L’enquête fédérale de la commissaire Marie-Josée Hogue sur l’ingérence étrangère au Canada a débuté ce lundi à Ottawa, en parallèle de la reprise des travaux parlementaires. La juge Marie-Josée Hogue, de la Cour d’appel du Québec, aura pour mission de déterminer s’il y a eu ingérence étrangère lors des élections fédérales de 2019 et 2021 — et, le cas échéant, sur l’impact qu’elle a pu avoir sur ces élections.

L’an dernier, des reportages du réseau Global et du quotidien The Globe and Mail révélaient que des diplomates et des mandataires de Pékin au Canada auraient tenté d’influencer les résultats des élections en faveur des libéraux.

Dans son discours d’ouverture lundi matin, la commissaire a assuré avoir l’intention d’aller « au fond des choses ».

« Mon équipe et moi entendons tout mettre en oeuvre pour aller au fond des choses et comprendre ce à quoi le pays a pu faire face et ce à quoi il est peut-être toujours confronté en matière d’ingérence étrangère », a-t-elle déclaré au premier jour des audiences.

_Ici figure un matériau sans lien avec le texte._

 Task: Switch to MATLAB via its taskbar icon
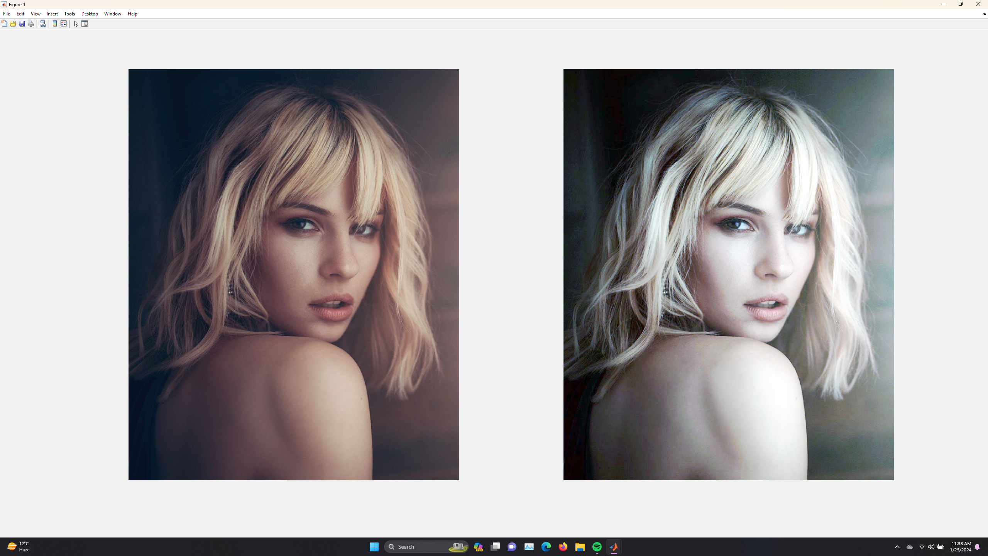tap(614, 546)
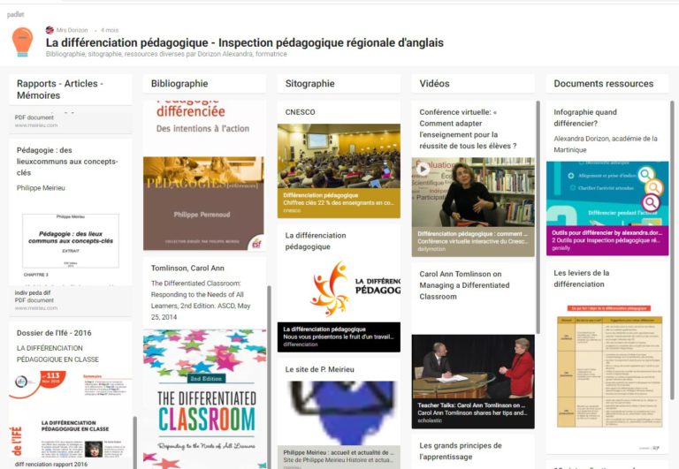Image resolution: width=679 pixels, height=469 pixels.
Task: Open The Differentiated Classroom book cover
Action: point(204,399)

Le mandat de la commission prévoit qu’elle doit évaluer une éventuelle ingérence de la Chine, de la Russie « et d’autres acteurs étatiques ou non étatiques étrangers ». La commission a aussi demandé au gouvernement fédéral de produire des documents relatifs à des allégations qui visent l’Inde.

« Ne pas avoir d’idées préconçues »

La commissaire Hogue a aussi révélé qu’elle n’a toujours pas pris connaissance des preuves. 

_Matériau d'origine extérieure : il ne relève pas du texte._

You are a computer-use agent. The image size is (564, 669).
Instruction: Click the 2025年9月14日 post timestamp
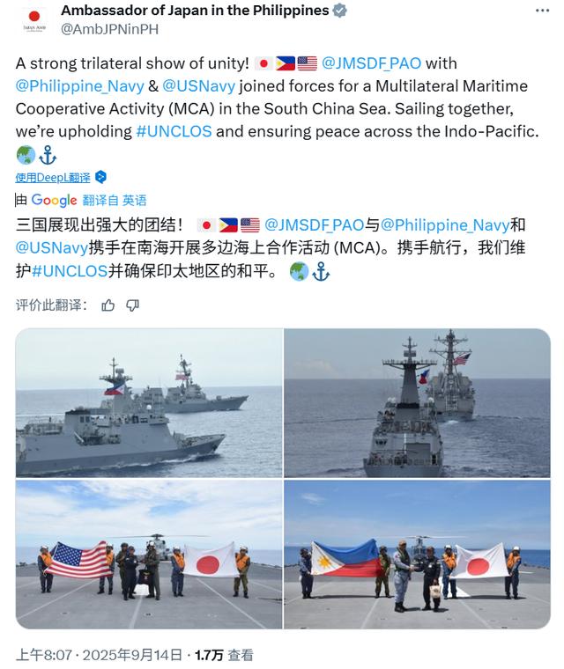tap(132, 655)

« J’ai discuté avec les avocats de la commission des sujets qui m’apparaissent pertinents, et de la façon dont les audiences devraient être menées, mais j’ai choisi de ne participer ni aux rencontres avec des témoins potentiels ni à la revue des documents obtenus. C’est l’approche que j’ai choisie pour m’assurer de ne pas avoir d’idées préconçues et je m’y tiendrai tout au long des travaux de la Commission », explique-t-elle.

La première semaine d’audiences vise à identifier les moyens de rendre publiques les informations des documents et de sources classifiés.

« La commission fait face à deux défis importants : le temps dont elle dispose et le fait que la grande majorité des documents et des renseignements auxquels elle aura accès dans le cadre de ses travaux, et sur lesquels elle se fondera pour parvenir à ses conclusions, seront vraisemblablement des documents dits “classifiés” », a indiqué la commissaire en ouverture de discours.

Un premier rapport est prévu pour le 3 mai, et le rapport final de la commissaire est attendu d’ici la fin de l’année.